Chiming ‘repeaters’ of wafer-thinness; digital ‘jump hours’ replacing hands; the world’s first luxury sports watch in steel (the octagonal Royal Oak if you hadn’t guessed); even the ongoing trend for chunky machismo that started in the Nineties was down to hitherto understated Audemars Piguet and the daring phenomenon that continues to be its Royal Oak Offshore.

So when it came to Audemars Piguet’s first major new collection in years – and a classic, circular one to boot – expectations were at fever pitch. How to break the rules of a craft that had already been mastered, let alone already disrupted in so many historic ways?

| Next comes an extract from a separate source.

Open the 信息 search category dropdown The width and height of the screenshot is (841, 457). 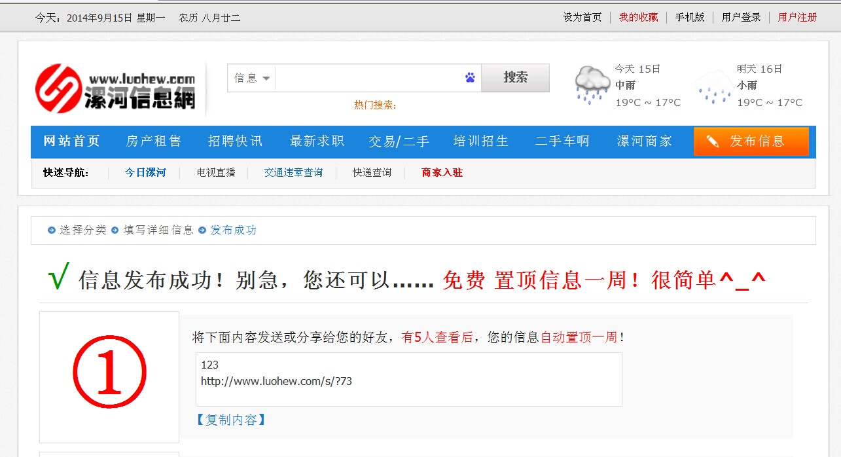pyautogui.click(x=252, y=78)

The answer was finally revealed at this January’s ‘SIHH’ in Geneva, in the form of ‘CODE 11.59’. This deliberately gnomic nomenclature heralded nothing less than a complete suite of 13 brand-new pieces (including three new in-house movements) plus the shock and awe of an entire trade fair.

‘Controversial’ barely covers it, yet now the vapours have dispersed and social media is finally taking a breath, it’s plain to see why Audemars Piguet took the path it did, and how cleverly conceived ‘CODE 11.59’ really is.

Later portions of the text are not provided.